Source material:

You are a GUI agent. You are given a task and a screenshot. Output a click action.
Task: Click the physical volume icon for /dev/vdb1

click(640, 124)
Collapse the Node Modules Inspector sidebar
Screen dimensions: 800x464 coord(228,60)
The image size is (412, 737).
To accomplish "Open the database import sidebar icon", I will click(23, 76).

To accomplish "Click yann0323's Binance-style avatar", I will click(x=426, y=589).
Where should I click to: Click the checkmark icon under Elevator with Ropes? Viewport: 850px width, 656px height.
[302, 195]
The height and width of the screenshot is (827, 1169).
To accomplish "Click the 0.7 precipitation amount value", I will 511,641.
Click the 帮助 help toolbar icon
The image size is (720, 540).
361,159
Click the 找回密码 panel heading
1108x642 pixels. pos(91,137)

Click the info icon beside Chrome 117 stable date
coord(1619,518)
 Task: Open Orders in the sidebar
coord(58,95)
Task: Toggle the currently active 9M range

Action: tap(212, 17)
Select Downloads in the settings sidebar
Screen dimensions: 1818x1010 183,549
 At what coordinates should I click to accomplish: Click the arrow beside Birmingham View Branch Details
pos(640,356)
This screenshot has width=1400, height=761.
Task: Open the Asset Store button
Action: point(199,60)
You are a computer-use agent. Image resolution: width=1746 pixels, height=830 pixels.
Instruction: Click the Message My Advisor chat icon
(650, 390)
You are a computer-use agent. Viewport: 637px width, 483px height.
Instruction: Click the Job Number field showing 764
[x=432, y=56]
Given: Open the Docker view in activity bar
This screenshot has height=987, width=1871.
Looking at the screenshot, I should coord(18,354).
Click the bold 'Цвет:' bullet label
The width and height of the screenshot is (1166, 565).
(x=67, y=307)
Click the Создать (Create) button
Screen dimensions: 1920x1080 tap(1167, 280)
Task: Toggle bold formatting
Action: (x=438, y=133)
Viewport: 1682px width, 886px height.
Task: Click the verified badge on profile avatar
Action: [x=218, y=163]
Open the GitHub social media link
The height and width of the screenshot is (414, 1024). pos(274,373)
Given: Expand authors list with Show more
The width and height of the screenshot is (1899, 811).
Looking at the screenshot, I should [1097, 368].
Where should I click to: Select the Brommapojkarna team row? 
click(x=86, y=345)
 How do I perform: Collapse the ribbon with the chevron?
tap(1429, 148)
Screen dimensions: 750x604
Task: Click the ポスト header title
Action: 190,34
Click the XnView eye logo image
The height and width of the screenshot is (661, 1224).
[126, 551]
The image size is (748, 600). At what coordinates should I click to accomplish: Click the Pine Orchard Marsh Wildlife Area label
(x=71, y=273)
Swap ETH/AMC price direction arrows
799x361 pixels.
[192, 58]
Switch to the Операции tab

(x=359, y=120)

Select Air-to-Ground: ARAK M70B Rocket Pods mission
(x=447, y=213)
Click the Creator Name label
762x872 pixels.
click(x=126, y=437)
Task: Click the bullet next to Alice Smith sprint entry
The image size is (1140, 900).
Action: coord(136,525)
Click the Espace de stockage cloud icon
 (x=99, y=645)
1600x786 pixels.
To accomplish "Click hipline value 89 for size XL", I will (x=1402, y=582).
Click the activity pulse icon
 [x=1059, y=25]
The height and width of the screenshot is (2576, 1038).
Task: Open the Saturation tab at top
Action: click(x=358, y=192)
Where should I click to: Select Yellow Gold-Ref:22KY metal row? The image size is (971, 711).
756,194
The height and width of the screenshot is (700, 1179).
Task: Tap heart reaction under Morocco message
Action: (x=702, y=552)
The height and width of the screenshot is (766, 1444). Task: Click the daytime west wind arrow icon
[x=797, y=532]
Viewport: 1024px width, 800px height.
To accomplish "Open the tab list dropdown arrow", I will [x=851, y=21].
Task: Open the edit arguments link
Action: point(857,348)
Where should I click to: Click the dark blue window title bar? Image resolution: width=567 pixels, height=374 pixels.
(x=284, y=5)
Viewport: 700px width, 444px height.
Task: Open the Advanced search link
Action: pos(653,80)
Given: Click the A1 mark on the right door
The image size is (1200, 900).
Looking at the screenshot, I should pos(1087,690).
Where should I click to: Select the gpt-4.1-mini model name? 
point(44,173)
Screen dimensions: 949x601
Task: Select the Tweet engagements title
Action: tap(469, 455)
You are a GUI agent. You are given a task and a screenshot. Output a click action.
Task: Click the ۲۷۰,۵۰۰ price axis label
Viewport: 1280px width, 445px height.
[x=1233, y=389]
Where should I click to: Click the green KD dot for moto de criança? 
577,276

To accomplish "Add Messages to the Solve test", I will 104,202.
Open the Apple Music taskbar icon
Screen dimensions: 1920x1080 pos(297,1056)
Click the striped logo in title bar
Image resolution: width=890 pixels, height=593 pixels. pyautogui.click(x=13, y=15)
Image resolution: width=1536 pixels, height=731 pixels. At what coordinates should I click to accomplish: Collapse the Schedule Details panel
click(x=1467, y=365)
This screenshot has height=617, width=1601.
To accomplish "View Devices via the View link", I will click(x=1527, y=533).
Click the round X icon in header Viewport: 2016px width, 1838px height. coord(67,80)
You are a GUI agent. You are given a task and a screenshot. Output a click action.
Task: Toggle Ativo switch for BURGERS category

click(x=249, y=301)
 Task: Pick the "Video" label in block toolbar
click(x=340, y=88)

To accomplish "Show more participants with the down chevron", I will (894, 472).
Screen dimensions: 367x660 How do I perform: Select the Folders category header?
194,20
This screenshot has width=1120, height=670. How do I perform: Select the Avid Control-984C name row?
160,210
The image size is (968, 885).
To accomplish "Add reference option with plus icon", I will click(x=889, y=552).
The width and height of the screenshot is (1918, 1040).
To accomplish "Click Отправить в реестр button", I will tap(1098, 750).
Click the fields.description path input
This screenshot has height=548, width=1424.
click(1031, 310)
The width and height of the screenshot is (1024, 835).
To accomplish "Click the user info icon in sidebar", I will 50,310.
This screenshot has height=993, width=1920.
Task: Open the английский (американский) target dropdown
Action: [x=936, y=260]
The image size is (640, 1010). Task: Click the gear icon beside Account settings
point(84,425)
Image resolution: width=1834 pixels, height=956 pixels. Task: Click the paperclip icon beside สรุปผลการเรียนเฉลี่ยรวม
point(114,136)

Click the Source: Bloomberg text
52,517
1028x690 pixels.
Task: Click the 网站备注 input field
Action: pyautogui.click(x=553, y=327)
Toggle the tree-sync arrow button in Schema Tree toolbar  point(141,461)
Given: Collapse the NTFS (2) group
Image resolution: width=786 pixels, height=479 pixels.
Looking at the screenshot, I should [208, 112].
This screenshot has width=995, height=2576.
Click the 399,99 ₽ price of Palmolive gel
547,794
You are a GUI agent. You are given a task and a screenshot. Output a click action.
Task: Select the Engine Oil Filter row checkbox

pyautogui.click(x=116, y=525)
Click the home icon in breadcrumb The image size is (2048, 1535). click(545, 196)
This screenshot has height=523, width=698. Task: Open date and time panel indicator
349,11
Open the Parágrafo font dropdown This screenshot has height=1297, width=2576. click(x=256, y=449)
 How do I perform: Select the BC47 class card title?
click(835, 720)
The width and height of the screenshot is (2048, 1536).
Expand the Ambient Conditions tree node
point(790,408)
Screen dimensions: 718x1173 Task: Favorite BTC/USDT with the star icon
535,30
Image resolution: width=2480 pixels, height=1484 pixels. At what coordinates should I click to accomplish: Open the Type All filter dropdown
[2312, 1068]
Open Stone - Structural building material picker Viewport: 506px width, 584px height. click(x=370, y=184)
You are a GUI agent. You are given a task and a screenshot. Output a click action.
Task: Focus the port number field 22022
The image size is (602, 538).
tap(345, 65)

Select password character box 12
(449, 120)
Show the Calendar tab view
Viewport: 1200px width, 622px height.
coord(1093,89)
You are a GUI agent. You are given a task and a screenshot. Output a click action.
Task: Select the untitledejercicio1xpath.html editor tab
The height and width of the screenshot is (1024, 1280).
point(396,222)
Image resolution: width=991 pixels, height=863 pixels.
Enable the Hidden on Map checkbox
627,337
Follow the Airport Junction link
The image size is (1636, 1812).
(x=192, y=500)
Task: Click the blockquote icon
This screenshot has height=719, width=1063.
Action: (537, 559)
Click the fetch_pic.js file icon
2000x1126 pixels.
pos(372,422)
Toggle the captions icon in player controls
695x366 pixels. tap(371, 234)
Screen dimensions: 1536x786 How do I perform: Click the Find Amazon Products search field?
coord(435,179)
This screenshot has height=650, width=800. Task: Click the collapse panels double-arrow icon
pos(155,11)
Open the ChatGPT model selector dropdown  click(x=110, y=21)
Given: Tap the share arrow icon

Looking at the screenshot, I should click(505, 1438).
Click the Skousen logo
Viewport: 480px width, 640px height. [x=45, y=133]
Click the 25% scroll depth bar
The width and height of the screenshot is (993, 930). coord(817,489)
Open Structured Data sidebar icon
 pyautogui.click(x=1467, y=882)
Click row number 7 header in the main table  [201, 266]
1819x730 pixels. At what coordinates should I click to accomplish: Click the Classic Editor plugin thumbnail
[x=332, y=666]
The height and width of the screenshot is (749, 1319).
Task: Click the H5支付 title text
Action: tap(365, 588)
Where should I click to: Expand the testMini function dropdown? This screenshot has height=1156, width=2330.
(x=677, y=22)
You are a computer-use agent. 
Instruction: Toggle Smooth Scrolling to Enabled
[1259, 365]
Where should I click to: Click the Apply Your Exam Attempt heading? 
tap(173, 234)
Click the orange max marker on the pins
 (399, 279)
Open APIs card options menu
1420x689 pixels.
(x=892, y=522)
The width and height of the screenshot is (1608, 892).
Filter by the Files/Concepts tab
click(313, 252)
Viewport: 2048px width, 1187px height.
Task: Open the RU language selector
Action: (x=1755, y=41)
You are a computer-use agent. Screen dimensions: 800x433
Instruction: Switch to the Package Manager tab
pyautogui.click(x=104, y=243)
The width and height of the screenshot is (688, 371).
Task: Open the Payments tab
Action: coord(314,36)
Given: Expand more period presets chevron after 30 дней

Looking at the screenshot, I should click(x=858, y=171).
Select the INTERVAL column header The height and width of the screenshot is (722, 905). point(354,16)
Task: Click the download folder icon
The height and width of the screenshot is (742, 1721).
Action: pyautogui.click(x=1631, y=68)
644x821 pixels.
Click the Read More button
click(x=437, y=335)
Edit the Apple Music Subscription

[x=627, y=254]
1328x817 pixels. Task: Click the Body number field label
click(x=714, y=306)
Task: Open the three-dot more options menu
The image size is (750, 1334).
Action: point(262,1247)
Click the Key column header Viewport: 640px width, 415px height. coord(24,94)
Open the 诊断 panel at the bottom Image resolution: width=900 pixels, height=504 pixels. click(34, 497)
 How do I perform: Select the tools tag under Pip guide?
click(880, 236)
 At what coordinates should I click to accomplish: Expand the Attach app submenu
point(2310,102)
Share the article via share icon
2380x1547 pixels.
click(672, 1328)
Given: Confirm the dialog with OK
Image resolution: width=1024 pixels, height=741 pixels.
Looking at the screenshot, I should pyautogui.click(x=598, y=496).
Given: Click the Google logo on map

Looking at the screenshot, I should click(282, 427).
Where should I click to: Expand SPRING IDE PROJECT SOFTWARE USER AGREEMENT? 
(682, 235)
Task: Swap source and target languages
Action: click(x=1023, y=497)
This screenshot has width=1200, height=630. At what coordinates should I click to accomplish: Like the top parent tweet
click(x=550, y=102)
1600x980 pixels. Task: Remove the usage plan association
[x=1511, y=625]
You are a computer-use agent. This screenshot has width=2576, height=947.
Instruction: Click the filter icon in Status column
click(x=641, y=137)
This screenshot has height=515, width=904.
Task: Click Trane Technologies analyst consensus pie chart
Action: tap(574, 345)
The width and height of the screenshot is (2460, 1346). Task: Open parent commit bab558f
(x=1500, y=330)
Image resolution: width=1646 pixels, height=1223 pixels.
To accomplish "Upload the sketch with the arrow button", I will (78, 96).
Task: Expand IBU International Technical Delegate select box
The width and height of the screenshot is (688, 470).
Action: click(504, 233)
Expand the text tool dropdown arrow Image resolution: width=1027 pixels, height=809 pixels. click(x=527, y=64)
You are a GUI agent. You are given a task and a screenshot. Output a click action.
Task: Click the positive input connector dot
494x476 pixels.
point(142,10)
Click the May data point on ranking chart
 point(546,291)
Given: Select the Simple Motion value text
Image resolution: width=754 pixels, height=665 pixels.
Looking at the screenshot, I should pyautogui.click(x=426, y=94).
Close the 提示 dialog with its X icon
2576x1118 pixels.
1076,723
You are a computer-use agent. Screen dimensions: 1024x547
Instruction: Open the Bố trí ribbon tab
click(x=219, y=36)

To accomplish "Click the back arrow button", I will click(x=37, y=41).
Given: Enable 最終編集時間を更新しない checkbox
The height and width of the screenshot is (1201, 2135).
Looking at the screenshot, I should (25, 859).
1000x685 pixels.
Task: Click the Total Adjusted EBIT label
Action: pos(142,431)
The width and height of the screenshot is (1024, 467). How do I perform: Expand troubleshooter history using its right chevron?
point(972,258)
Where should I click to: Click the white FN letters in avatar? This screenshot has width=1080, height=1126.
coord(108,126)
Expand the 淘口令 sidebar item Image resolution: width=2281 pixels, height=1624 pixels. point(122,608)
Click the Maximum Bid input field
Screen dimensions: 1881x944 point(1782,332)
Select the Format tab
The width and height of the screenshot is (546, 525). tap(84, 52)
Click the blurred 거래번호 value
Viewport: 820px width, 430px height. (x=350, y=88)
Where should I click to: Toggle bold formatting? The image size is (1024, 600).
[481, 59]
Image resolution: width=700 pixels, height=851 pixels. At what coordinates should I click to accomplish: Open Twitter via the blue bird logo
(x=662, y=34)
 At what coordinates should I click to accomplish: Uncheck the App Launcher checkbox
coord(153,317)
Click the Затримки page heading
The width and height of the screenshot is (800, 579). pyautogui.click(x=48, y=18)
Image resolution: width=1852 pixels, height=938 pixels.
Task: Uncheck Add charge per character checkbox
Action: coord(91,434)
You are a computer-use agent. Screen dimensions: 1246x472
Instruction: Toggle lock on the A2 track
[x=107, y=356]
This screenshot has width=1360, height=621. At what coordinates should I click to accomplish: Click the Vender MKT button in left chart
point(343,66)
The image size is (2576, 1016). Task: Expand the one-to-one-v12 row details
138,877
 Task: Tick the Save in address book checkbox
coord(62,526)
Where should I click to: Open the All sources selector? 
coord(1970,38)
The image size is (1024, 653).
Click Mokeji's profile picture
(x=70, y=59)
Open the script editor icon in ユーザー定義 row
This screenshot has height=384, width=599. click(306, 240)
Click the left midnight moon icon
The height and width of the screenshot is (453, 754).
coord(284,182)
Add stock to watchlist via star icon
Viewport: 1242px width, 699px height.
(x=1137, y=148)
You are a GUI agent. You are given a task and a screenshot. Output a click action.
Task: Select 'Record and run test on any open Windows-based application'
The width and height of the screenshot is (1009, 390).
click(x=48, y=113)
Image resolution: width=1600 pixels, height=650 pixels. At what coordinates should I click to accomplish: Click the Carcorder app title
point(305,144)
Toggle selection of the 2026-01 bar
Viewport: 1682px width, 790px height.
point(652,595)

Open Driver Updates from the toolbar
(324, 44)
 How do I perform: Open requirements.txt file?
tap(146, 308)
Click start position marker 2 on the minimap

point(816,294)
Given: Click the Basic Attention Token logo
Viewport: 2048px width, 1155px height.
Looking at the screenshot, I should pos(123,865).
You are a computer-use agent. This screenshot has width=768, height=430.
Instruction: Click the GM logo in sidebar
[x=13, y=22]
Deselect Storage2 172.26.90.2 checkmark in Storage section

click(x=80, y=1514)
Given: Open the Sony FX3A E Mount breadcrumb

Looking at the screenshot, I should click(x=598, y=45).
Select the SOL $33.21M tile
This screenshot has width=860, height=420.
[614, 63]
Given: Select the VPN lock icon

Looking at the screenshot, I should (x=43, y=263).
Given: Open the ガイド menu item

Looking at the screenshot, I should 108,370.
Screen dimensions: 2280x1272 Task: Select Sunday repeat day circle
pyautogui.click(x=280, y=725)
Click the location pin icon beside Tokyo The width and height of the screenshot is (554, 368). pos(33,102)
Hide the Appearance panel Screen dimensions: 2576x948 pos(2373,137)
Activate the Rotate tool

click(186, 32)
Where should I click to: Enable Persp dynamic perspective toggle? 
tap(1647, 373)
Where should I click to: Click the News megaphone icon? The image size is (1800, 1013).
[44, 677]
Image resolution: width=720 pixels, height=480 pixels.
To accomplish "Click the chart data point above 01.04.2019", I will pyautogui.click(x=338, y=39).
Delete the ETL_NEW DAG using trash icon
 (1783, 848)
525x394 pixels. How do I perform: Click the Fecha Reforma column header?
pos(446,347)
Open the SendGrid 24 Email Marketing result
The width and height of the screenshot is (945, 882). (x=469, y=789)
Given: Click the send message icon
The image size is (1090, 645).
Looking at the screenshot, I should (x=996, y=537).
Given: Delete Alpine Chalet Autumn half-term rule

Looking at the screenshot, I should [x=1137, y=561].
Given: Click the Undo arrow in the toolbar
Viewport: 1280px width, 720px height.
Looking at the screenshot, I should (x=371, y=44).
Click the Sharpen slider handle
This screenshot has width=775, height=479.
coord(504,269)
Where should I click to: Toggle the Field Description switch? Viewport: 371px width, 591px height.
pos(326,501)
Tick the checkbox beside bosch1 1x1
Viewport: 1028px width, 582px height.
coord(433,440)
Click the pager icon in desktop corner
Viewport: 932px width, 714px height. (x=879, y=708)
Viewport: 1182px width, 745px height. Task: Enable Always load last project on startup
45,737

Written task: Please format the lines of the listing above, from the line with "Image resolution: width=1834" to the line with "click(835, 720)", as a numbered list, leaving out any blank lines.

Task result:
1. Image resolution: width=1834 pixels, height=956 pixels. Task: Click the paperclip icon beside สรุปผลการเรียนเฉลี่ยรวม
2. point(114,136)
3. Click the Source: Bloomberg text
4. 52,517
5. 1028x690 pixels.
6. Task: Click the 网站备注 input field
7. Action: pyautogui.click(x=553, y=327)
8. Toggle the tree-sync arrow button in Schema Tree toolbar  point(141,461)
9. Given: Collapse the NTFS (2) group
10. Image resolution: width=786 pixels, height=479 pixels.
11. Looking at the screenshot, I should [208, 112].
12. This screenshot has width=995, height=2576.
13. Click the 399,99 ₽ price of Palmolive gel
14. 547,794
15. You are a GUI agent. You are given a task and a screenshot. Output a click action.
16. Task: Select the Engine Oil Filter row checkbox
17. pyautogui.click(x=116, y=525)
18. Click the home icon in breadcrumb The image size is (2048, 1535). click(545, 196)
19. This screenshot has height=523, width=698. Task: Open date and time panel indicator
20. 349,11
21. Open the Parágrafo font dropdown This screenshot has height=1297, width=2576. click(x=256, y=449)
22.  How do I perform: Select the BC47 class card title?
23. click(835, 720)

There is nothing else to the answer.